MATERIAL SHOWN:

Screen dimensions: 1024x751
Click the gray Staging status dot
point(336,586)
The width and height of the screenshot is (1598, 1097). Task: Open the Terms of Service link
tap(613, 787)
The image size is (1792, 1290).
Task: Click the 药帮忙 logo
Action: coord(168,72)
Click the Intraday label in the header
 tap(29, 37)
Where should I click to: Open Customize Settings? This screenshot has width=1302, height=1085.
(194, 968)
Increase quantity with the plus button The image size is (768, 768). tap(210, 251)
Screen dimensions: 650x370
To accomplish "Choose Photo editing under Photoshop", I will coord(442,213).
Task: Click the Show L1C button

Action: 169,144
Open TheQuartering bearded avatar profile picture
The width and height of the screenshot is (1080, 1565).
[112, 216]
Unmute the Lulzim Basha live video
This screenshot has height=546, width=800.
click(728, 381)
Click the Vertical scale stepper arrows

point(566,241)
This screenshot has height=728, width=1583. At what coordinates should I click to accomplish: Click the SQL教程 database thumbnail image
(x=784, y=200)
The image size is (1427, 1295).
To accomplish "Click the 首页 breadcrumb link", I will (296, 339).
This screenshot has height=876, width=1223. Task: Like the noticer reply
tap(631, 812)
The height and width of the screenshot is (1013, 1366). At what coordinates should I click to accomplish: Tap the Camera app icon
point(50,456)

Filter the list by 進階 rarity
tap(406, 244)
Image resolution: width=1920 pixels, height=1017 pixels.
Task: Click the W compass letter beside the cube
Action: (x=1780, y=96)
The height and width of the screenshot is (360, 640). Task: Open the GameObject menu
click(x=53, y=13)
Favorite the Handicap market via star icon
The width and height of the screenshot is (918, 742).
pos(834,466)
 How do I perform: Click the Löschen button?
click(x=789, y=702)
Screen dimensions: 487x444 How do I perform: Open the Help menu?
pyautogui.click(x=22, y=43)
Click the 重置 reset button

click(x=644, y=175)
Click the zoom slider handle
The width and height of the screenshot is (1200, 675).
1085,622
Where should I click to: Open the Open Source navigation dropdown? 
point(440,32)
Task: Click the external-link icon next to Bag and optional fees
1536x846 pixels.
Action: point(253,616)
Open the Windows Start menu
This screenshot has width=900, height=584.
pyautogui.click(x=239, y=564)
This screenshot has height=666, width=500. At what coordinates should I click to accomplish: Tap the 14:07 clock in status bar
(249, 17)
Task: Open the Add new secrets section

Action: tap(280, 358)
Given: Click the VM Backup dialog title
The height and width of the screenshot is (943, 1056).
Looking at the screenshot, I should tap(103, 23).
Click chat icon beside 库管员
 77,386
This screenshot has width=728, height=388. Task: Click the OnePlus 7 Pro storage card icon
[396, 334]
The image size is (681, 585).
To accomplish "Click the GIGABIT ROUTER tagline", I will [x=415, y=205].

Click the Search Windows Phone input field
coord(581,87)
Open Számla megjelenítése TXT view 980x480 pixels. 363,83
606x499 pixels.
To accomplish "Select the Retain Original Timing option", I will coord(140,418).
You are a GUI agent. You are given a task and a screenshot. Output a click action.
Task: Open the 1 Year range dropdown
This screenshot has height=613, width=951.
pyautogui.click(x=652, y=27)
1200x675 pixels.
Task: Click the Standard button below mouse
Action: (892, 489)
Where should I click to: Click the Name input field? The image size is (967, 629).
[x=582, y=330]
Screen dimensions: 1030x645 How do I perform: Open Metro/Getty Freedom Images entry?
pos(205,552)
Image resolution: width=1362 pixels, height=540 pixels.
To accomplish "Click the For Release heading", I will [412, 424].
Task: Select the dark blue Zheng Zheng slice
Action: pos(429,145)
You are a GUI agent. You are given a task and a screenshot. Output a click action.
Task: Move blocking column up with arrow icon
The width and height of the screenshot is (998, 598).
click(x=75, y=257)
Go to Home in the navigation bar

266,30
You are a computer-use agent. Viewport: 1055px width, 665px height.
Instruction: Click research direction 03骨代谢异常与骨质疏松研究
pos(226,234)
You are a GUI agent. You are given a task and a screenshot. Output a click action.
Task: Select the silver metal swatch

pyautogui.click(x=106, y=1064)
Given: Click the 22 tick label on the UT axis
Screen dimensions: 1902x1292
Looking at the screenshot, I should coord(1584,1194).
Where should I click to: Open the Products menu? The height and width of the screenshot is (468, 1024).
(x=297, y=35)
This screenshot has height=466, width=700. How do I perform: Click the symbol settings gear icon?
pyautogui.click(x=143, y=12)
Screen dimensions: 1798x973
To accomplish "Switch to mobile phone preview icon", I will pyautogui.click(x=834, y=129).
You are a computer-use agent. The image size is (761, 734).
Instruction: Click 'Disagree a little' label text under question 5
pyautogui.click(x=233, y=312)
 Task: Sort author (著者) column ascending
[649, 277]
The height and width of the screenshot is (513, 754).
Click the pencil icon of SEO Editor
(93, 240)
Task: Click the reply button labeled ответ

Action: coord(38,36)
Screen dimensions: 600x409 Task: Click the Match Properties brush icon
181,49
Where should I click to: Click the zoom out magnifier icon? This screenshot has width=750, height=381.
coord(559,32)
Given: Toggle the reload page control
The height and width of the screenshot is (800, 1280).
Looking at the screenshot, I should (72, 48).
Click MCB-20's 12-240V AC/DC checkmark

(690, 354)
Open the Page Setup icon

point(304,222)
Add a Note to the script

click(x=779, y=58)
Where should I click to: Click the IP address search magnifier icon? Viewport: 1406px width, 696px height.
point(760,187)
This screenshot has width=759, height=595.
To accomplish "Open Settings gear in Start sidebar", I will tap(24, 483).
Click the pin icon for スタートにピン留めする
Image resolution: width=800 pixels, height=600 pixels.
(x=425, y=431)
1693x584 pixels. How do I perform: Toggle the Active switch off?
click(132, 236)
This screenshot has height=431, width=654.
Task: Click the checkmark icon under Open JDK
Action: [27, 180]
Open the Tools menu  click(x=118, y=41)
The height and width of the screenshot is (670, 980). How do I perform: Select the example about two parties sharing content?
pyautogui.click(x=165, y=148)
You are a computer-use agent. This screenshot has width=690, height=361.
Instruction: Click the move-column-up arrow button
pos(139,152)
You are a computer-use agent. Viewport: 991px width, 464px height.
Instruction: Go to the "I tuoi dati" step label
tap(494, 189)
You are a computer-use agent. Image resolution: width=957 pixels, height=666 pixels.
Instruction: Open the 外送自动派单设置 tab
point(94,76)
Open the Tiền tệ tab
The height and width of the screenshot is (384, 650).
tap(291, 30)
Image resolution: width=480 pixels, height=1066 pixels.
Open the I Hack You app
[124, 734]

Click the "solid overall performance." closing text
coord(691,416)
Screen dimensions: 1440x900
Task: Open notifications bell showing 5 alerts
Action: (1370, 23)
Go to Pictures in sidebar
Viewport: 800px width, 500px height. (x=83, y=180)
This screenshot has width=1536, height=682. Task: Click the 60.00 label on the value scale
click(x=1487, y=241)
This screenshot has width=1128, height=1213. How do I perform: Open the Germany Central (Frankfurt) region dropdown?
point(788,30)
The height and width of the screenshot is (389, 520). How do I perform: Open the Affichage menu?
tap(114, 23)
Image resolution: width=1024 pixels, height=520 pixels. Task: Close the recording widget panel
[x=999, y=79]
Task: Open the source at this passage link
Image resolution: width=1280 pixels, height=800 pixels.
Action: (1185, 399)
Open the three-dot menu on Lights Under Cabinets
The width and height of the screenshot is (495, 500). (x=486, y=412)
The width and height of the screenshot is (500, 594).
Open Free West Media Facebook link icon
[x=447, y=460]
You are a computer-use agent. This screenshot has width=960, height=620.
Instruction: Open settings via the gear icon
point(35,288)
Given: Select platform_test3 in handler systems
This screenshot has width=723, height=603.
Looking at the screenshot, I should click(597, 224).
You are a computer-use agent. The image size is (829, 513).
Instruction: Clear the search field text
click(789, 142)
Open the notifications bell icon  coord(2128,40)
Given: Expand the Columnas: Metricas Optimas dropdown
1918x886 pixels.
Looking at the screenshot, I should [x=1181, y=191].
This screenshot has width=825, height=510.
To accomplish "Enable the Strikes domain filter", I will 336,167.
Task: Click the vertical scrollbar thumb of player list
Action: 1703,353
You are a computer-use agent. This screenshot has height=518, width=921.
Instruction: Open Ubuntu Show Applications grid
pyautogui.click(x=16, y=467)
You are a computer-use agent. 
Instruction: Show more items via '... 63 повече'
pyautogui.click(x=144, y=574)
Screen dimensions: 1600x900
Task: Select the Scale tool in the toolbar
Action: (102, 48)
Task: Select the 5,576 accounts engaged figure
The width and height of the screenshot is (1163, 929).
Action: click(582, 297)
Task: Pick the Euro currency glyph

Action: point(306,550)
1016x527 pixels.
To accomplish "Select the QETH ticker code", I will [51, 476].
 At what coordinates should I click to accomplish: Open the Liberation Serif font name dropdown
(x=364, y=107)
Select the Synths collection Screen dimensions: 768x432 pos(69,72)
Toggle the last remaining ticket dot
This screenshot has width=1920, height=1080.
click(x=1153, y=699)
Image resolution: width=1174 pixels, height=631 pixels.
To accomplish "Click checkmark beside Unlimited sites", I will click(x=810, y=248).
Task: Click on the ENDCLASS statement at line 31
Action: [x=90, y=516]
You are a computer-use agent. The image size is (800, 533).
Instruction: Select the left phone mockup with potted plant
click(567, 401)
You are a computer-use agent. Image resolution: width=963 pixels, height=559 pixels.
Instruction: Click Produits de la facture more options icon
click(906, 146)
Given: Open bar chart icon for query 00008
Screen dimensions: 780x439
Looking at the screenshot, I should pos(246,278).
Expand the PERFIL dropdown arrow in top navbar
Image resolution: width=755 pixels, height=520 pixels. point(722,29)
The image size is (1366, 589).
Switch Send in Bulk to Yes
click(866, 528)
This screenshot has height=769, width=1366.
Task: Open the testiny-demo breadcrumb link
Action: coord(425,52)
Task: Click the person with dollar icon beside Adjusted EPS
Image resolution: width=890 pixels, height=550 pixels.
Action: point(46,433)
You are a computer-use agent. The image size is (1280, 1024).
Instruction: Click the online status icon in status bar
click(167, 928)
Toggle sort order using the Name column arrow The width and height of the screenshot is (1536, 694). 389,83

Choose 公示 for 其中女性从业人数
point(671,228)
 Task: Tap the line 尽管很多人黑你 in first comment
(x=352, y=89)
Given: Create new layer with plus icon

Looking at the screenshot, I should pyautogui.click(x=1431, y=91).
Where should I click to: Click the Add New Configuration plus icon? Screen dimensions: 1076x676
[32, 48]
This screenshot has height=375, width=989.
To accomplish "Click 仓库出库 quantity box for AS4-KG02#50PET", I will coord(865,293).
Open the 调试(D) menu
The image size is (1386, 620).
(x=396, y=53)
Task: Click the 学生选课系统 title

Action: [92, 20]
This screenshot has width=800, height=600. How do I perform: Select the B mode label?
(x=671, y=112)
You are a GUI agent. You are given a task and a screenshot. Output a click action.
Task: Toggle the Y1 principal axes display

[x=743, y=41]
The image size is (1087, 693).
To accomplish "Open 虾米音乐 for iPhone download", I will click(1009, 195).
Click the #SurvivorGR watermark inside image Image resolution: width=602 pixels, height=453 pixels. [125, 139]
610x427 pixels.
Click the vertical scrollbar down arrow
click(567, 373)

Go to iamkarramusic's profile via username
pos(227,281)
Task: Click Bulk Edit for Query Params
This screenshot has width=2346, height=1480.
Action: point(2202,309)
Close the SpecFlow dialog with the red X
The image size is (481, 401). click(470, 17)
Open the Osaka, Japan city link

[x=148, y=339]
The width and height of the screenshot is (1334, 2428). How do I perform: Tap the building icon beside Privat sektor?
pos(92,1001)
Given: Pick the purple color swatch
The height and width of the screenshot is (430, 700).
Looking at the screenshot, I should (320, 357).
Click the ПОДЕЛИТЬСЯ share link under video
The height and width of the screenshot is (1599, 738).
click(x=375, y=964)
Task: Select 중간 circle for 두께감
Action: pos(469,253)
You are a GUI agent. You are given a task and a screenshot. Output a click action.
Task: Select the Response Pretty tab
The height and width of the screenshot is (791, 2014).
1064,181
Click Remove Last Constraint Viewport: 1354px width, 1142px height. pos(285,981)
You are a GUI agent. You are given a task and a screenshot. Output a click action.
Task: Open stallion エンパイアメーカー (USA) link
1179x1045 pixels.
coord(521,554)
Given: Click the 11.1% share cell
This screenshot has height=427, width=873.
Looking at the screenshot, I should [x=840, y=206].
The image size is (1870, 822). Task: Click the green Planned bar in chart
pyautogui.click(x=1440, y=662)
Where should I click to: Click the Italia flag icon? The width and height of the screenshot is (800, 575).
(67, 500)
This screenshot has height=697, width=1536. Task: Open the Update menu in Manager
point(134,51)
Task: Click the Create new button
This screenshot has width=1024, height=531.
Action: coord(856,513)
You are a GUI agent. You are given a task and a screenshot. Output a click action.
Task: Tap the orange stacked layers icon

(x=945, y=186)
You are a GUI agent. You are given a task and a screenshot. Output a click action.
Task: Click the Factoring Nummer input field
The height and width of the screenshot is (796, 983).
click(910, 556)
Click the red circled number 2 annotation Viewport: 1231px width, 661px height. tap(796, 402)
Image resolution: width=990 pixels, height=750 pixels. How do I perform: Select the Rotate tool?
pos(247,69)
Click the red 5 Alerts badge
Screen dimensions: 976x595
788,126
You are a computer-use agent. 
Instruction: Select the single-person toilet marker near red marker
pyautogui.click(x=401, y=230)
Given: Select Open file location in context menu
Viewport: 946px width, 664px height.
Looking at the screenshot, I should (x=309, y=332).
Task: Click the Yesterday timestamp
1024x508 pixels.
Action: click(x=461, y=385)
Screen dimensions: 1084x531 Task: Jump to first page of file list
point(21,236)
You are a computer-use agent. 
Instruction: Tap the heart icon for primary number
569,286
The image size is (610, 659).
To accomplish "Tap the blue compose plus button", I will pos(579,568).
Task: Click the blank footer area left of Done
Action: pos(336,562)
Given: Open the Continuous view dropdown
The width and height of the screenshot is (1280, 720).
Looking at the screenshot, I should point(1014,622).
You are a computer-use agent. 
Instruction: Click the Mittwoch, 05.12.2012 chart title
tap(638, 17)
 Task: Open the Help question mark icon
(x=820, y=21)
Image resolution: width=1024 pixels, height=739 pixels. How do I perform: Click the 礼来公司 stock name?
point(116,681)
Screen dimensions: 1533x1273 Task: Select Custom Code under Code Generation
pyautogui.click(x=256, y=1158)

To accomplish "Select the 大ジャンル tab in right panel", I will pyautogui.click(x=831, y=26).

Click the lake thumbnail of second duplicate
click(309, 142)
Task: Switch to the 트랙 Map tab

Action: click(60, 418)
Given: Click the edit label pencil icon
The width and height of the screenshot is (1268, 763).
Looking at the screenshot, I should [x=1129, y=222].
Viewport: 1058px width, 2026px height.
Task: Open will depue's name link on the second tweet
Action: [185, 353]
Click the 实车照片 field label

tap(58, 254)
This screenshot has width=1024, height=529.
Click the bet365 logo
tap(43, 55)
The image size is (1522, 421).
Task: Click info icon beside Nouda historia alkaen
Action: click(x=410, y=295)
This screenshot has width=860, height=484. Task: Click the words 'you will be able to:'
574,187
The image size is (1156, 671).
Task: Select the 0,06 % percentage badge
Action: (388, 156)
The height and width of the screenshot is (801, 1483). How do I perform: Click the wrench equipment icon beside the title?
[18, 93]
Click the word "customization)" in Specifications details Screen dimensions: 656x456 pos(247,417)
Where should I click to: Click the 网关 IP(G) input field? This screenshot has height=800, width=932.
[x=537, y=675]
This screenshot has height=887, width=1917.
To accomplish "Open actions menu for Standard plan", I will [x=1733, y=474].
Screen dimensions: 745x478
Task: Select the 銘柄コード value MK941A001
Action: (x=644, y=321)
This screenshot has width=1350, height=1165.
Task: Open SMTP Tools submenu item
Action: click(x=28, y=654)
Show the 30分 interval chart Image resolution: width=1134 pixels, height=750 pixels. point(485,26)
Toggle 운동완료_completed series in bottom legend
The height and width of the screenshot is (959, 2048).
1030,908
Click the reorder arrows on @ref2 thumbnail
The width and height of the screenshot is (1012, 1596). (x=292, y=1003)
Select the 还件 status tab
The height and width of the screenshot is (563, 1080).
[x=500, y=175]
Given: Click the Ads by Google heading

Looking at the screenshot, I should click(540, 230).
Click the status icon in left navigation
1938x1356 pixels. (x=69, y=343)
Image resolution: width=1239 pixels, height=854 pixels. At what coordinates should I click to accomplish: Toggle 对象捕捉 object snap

PROBLEM TO WORK ON: If a line in the material above holds "quantity", copy it.

EXERCISE SOLUTION:
Increase quantity with the plus button The image size is (768, 768). tap(210, 251)
To accomplish "Click 仓库出库 quantity box for AS4-KG02#50PET", I will coord(865,293).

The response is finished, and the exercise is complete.